▶ **Work request**
Can you return, word for word, the part of the entries that opens with their first line and closes with the line containing "menu-item-label: Hide Connection Lines is", with both of those lines included and the pictures left out?

Stored data:
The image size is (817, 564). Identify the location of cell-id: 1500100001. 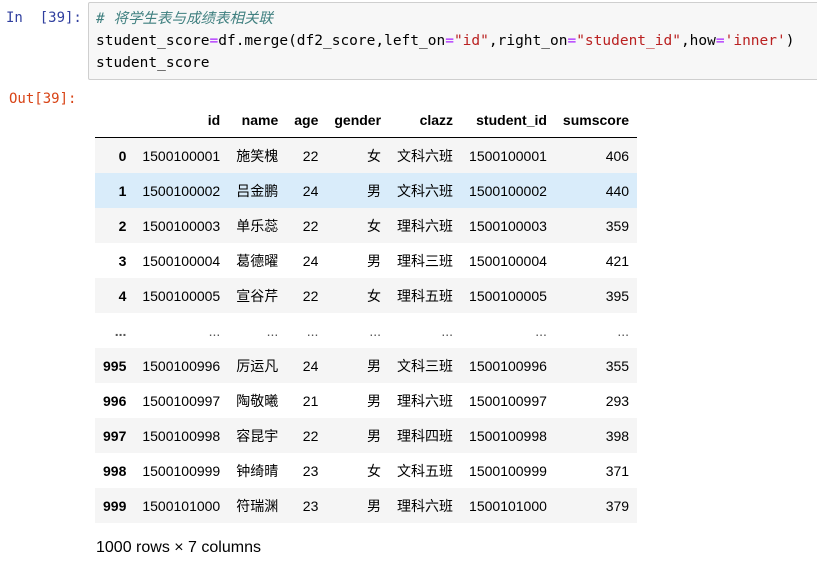
(182, 156).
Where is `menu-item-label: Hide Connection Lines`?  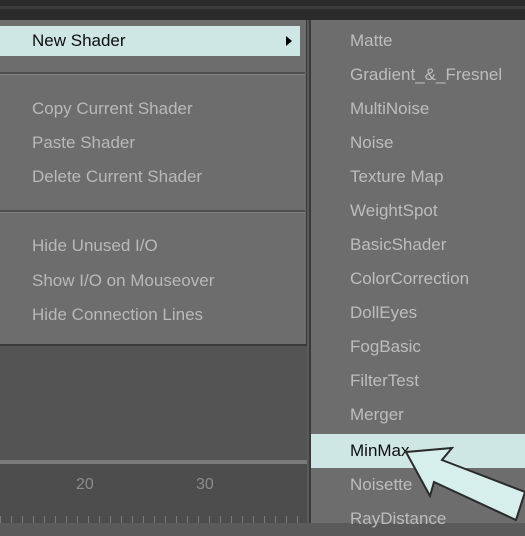
menu-item-label: Hide Connection Lines is located at coordinates (118, 314).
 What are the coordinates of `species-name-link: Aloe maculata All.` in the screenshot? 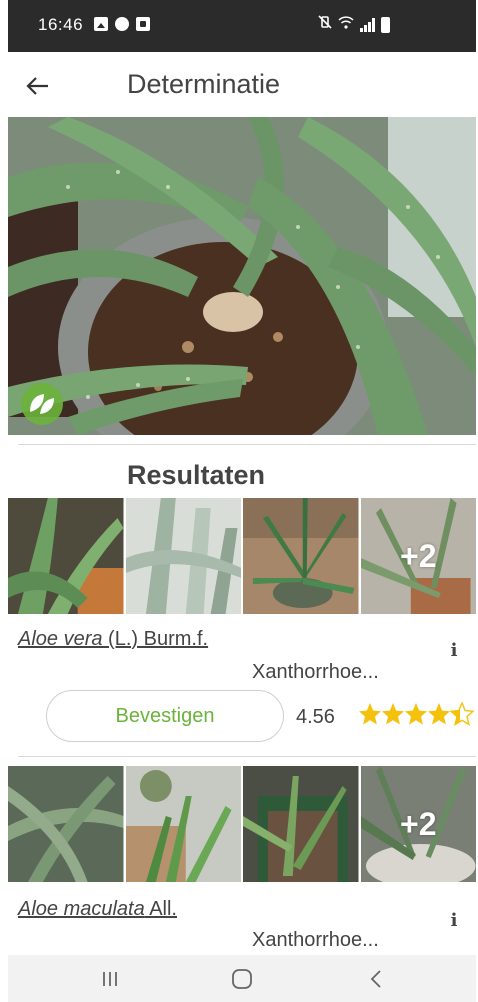 It's located at (98, 910).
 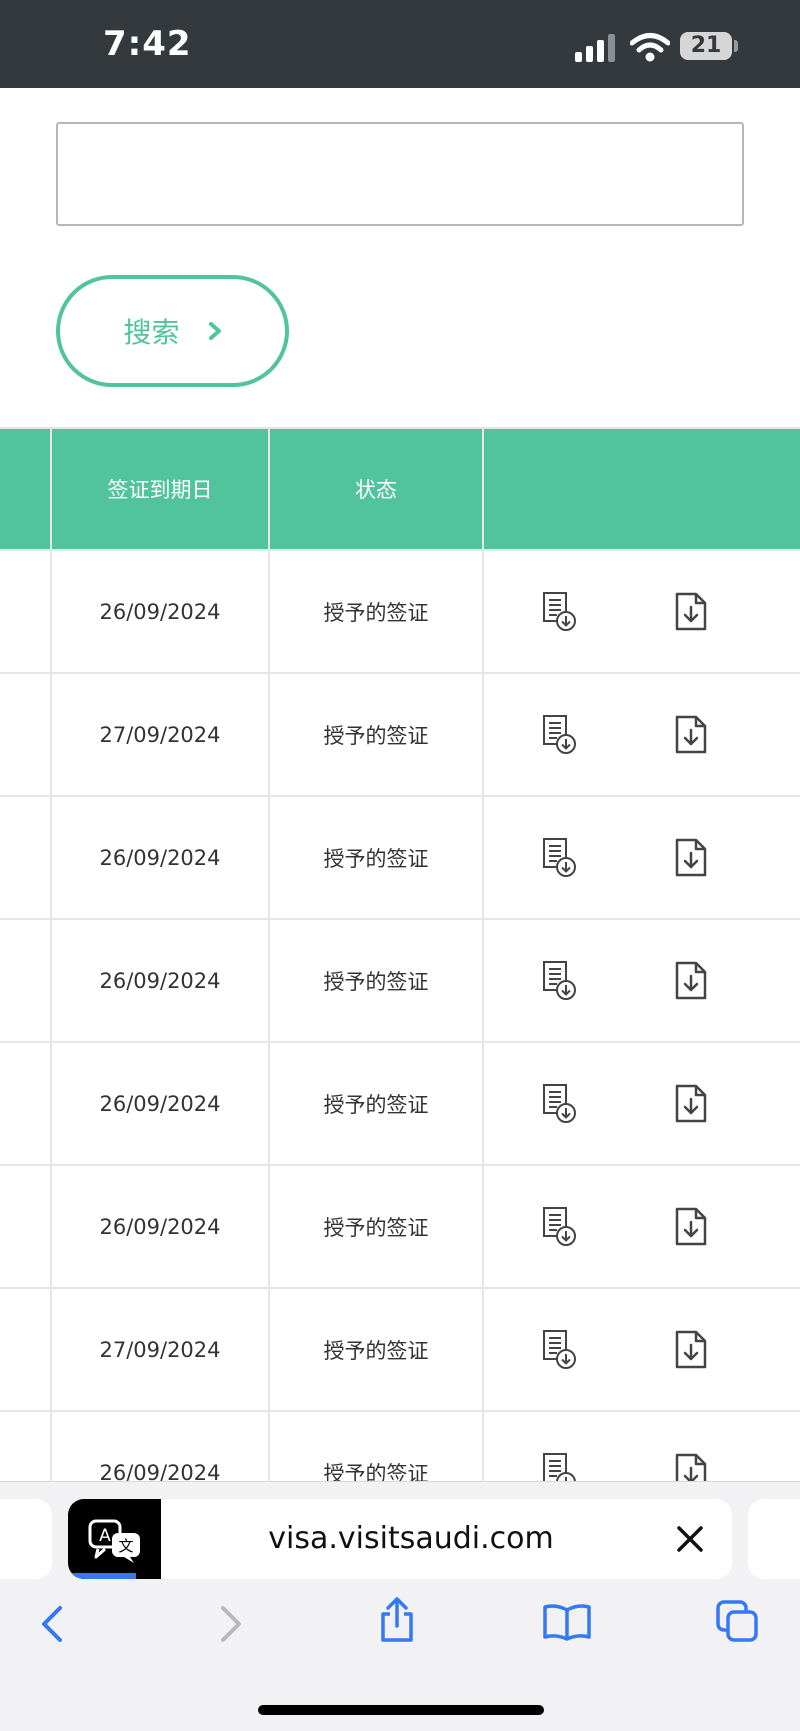 What do you see at coordinates (736, 46) in the screenshot?
I see `battery-nub` at bounding box center [736, 46].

▶ **Your response**
The image size is (817, 564). Identify the location of cell-id: 1500100001. 
(182, 156).
Where is `menu-item-label: Hide Connection Lines`?  
menu-item-label: Hide Connection Lines is located at coordinates (118, 314).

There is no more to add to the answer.